(Data listing)
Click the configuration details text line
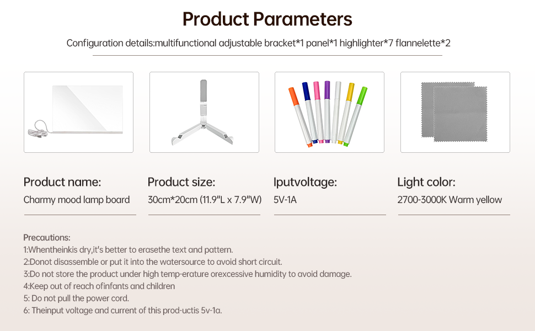(x=259, y=43)
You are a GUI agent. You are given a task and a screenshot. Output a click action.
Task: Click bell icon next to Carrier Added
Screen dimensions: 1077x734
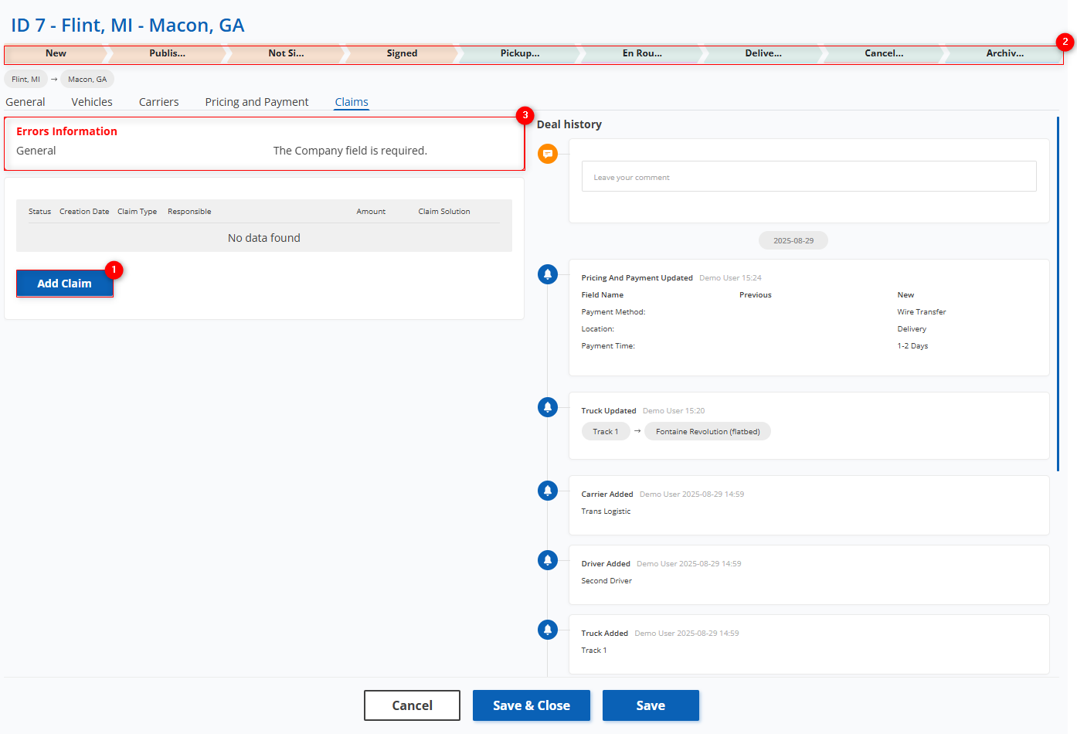point(547,491)
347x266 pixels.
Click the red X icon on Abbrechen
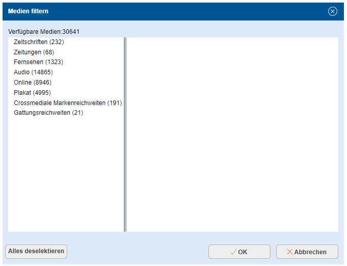pos(290,252)
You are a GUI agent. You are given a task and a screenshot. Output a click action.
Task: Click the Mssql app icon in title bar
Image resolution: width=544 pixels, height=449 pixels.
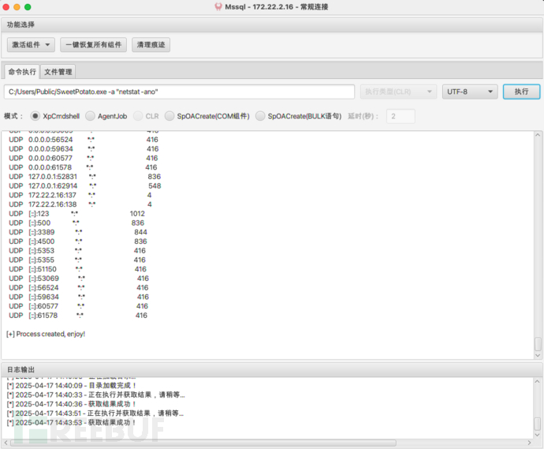pos(218,6)
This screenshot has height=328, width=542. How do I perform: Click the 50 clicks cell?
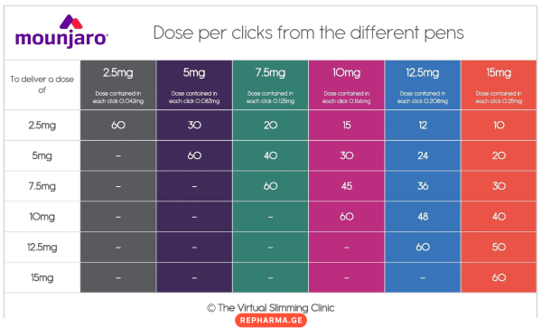tap(499, 247)
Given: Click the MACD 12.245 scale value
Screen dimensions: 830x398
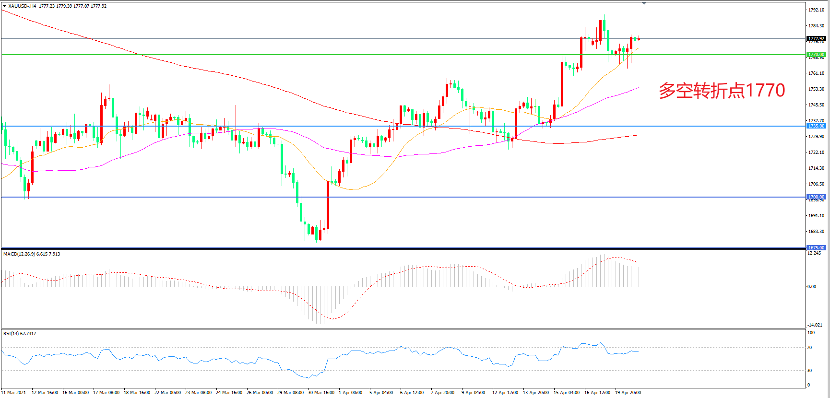Looking at the screenshot, I should [x=814, y=253].
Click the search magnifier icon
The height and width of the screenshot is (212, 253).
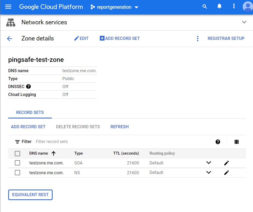205,7
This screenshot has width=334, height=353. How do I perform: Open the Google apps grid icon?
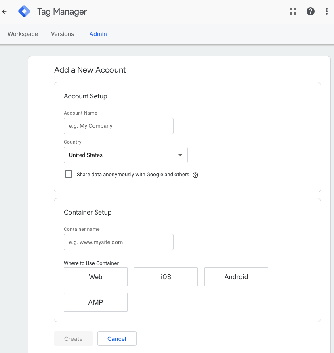pyautogui.click(x=293, y=11)
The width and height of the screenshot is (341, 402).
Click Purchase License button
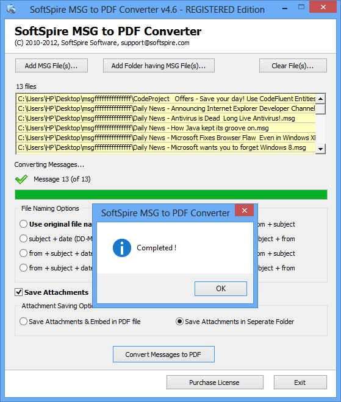coord(215,383)
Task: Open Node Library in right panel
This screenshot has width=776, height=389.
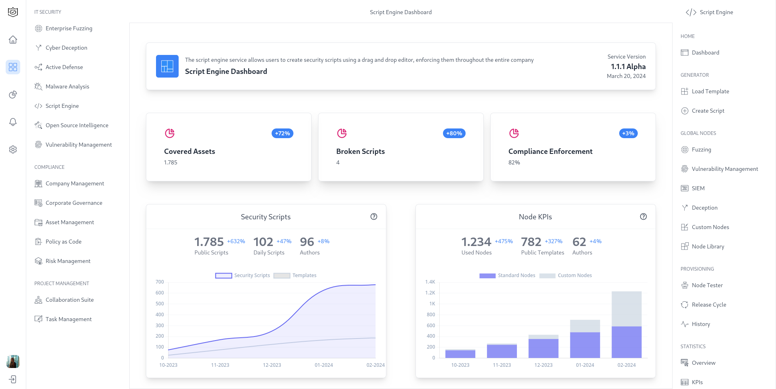Action: pos(708,246)
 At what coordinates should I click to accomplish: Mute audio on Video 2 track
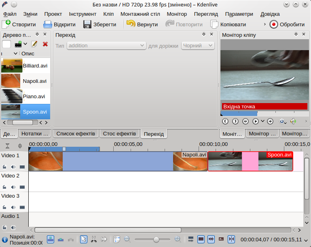point(13,187)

### Written request
Render the lines of the data listing above as a numbered list, starting at the line that contains "This screenshot has height=328, width=542." and ending at the last line of the records, with blank lines left out. Leave the pictures out of the answer.

### Result of this exercise
1. This screenshot has height=328, width=542. How do I perform: Click the 50 clicks cell?
2. tap(499, 247)
3. Given: Click the MACD 12.245 scale value
4. Screen dimensions: 830x398
5. Looking at the screenshot, I should [x=814, y=253].
6. Click the search magnifier icon
7. The height and width of the screenshot is (212, 253).
8. 205,7
9. This screenshot has width=334, height=353. How do I perform: Open the Google apps grid icon?
10. pyautogui.click(x=293, y=11)
11. The width and height of the screenshot is (341, 402).
12. Click Purchase License button
13. coord(215,383)
14. Task: Open Node Library in right panel
15. This screenshot has width=776, height=389.
16. Action: pos(708,246)
17.  At what coordinates should I click to accomplish: Mute audio on Video 2 track
18. point(13,187)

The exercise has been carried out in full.